Deriving GWAS phenotype communities using distance data and graph algorithms
Benjamin Elsworth, Valeriia Haberland, Yi Liu, Tom R Gaunt
The IEU GWAS database now contains over 22,000 GWAS, representing a broad spectrum of human traits. Recent additions based on our systematic GWAS of the UKBiobank have greatly increased the size and complexity of this resource, creating challenges in identifying the most appropriate GWAS to use for post-GWAS analyses of a particular trait.
Understanding how GWAS traits are related (conceptually, phenotypically and genetically) has many important benefits. For example, selecting a representative trait, or group of traits for Mendelian randomization, appropriately accounting for multiple testing (and/or reducing the number of redundant tests), identifying distinct risk factor areas from a set of identified traits and simply increasing the usability and accessibility of the data.
Manually annotating these GWAS using a pre-defined ontology is not feasible at this scale, especially as the IEU GWAS database continues to grow rapidly. In addition, many traits (in particular questionnaire data) don’t map well to ontologies, and no single ontology covers all trait domains effectively. However, by combining multiple distance measures and correlation coefficients, we can begin to construct data-driven communities, and identify representative traits for each community.
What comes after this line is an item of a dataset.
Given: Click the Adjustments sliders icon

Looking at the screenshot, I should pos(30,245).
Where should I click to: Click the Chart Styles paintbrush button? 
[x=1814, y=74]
We have applied a multi-modal approach to phenotype clustering and mapping, using natural language processing, genetic and non-genetic data. We have calculated the distance between trait names using sentence embedding vectors, UKBiobank phenotype correlation coefficients, significant SNP correlation coefficients and manually assigned ontology hierarchy distances. These distances have been incorporated into EpigraphDB (www.epigraphdb.org) to enable us to run community detection algorithms and identify robust communities of GWAS.